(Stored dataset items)
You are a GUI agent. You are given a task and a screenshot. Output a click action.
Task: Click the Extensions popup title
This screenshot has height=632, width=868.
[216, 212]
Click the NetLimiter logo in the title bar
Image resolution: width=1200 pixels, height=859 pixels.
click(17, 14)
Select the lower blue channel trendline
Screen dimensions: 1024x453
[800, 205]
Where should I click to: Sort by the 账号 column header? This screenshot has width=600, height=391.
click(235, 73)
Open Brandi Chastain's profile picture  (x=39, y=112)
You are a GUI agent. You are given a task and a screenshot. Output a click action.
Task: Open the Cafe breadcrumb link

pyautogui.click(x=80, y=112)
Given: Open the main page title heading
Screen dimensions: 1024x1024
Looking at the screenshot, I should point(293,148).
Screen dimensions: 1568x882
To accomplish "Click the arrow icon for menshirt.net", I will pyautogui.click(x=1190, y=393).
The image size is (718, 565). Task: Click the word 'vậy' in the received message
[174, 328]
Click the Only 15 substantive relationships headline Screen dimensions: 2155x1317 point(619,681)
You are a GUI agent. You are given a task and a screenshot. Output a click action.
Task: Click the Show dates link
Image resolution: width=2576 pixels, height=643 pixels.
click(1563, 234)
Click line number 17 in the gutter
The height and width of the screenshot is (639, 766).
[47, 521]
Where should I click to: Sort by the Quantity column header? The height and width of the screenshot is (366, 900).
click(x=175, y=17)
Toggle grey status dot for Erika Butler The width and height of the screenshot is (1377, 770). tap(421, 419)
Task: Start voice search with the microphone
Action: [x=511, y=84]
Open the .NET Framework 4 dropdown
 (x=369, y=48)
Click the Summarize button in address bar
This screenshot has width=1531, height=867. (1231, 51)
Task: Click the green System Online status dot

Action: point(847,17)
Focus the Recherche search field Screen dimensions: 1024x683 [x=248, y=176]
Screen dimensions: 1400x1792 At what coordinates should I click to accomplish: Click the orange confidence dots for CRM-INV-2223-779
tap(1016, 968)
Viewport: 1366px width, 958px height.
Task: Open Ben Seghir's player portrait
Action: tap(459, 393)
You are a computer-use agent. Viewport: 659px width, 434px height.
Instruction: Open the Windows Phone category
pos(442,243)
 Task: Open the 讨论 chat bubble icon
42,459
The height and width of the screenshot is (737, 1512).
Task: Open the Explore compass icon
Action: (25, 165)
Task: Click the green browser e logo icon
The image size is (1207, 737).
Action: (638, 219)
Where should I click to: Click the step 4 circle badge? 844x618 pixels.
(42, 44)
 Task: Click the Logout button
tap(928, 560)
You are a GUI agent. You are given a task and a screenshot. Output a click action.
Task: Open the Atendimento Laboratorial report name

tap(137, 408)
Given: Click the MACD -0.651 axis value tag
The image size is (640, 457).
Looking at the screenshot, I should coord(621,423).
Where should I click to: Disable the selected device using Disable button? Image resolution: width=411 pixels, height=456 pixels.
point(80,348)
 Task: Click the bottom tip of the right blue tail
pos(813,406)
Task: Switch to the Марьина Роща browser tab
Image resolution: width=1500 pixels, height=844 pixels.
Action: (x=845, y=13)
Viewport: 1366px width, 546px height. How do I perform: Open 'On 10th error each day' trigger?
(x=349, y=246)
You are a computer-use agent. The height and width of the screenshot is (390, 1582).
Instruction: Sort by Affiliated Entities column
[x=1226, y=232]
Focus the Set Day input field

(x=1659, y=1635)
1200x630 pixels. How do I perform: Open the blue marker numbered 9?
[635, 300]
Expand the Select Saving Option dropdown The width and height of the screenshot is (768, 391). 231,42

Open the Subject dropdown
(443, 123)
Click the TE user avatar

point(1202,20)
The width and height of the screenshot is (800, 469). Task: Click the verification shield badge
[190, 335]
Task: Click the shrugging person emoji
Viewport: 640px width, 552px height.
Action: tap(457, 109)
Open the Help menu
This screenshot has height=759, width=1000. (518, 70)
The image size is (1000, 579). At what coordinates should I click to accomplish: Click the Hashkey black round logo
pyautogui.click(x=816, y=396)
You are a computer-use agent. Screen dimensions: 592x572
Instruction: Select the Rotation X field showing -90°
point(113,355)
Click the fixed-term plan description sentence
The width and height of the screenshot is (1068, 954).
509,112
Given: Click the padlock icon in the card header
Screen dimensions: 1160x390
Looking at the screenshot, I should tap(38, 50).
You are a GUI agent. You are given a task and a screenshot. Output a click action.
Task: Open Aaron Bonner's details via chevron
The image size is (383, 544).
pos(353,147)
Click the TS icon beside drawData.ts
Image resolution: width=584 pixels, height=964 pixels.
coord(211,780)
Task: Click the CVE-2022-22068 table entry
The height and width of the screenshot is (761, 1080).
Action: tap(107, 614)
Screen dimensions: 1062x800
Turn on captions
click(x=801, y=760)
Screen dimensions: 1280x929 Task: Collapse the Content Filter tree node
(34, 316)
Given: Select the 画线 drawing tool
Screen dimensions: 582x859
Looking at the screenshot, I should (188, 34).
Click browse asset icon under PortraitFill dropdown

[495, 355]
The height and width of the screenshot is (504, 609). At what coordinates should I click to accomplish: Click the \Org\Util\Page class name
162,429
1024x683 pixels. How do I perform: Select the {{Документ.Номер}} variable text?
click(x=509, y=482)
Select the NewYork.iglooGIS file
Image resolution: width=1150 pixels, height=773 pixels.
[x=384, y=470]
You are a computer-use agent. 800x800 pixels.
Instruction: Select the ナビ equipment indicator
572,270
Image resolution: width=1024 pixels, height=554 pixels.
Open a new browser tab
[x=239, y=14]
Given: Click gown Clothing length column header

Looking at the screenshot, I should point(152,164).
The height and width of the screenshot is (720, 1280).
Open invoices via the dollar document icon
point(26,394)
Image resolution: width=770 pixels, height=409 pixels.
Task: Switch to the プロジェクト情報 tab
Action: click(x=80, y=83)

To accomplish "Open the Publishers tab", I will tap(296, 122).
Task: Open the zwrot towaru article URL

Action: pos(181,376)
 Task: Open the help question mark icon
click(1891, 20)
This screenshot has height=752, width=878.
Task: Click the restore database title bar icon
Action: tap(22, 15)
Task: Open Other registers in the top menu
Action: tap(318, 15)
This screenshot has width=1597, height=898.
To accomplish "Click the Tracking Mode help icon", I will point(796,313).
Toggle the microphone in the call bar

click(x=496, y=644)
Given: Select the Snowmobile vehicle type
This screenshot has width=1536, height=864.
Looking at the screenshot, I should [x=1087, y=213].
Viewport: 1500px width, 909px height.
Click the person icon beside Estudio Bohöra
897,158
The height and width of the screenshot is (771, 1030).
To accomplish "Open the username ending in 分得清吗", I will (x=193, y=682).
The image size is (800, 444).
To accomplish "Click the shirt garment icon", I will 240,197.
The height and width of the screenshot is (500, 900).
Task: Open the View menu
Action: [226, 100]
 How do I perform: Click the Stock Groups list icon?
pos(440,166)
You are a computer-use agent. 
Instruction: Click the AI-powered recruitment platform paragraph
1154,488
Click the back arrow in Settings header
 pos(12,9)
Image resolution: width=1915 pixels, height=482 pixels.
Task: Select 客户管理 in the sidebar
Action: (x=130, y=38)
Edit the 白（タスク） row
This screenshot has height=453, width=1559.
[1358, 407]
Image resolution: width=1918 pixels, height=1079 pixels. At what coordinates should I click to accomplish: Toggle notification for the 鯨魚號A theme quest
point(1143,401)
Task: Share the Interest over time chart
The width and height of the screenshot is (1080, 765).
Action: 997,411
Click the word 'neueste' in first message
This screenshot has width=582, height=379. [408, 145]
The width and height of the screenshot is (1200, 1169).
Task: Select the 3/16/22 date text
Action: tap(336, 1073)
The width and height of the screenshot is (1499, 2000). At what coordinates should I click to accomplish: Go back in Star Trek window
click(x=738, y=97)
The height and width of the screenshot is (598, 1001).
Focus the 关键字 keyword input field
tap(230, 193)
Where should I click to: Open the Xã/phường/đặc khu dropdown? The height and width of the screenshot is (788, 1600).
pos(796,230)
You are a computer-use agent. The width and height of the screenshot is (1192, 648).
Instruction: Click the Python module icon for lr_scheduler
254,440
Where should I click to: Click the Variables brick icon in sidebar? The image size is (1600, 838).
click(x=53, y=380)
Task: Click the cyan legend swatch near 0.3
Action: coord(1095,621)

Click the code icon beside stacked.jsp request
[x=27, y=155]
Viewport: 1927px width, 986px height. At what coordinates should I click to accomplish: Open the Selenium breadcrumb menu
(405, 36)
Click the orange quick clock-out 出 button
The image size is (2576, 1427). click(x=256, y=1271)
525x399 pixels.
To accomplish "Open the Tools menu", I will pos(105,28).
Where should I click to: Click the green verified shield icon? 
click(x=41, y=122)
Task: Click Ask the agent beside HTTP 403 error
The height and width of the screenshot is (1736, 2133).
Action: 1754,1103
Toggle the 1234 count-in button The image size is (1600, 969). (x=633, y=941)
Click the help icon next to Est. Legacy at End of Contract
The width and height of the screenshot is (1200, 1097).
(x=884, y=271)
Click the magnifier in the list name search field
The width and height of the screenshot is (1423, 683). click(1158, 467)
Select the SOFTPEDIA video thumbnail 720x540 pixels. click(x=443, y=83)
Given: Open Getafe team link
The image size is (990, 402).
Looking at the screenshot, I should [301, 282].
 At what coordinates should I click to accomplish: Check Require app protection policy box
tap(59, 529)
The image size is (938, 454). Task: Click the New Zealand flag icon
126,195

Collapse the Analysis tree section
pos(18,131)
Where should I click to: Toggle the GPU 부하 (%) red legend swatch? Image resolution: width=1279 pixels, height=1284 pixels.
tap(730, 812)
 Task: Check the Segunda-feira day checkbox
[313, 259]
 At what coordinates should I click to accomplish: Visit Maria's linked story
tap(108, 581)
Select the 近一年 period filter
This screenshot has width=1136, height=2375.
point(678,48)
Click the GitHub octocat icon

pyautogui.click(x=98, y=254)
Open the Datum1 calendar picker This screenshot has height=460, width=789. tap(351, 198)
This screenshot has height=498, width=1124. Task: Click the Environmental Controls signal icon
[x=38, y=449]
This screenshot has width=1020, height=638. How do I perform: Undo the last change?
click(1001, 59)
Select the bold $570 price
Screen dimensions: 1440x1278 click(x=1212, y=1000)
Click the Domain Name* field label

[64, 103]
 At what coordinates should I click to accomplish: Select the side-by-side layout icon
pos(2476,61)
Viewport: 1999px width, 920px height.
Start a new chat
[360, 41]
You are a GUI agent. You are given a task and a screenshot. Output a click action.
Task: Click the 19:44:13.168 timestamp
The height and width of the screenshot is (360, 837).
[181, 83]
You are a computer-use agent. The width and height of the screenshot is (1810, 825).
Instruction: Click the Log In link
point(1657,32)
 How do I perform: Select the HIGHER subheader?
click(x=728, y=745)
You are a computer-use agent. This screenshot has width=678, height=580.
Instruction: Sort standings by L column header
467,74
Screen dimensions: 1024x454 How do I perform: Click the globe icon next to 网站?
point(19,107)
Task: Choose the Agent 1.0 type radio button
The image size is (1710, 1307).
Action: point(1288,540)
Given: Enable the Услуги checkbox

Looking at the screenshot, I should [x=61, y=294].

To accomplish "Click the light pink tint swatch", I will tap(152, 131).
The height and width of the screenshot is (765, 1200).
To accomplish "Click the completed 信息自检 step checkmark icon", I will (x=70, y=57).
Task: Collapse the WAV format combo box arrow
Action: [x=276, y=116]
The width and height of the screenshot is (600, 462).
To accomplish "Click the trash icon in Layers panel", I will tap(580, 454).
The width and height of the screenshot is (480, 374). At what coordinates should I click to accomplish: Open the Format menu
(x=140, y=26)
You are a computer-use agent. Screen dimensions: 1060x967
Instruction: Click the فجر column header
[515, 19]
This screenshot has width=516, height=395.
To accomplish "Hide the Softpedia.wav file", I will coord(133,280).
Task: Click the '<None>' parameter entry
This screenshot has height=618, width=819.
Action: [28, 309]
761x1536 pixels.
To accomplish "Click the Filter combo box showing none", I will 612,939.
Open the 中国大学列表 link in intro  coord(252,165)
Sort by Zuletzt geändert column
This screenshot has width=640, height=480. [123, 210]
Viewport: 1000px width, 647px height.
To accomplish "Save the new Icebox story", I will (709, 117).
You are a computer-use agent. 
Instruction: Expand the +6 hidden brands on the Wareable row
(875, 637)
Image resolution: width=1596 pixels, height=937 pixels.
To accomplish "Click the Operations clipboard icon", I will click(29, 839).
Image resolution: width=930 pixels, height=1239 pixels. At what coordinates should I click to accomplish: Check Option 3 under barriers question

### Activity
An exact copy of the lines above, from the one containing "Click the orange quick clock-out 出 button" down to the one containing "Toggle the 1234" and including both, is the whole answer; retype it and nothing else.

### Task output
Click the orange quick clock-out 出 button
The image size is (2576, 1427). click(x=256, y=1271)
525x399 pixels.
To accomplish "Open the Tools menu", I will pos(105,28).
Where should I click to: Click the green verified shield icon? 
click(x=41, y=122)
Task: Click Ask the agent beside HTTP 403 error
The height and width of the screenshot is (1736, 2133).
Action: 1754,1103
Toggle the 1234 count-in button The image size is (1600, 969). (x=633, y=941)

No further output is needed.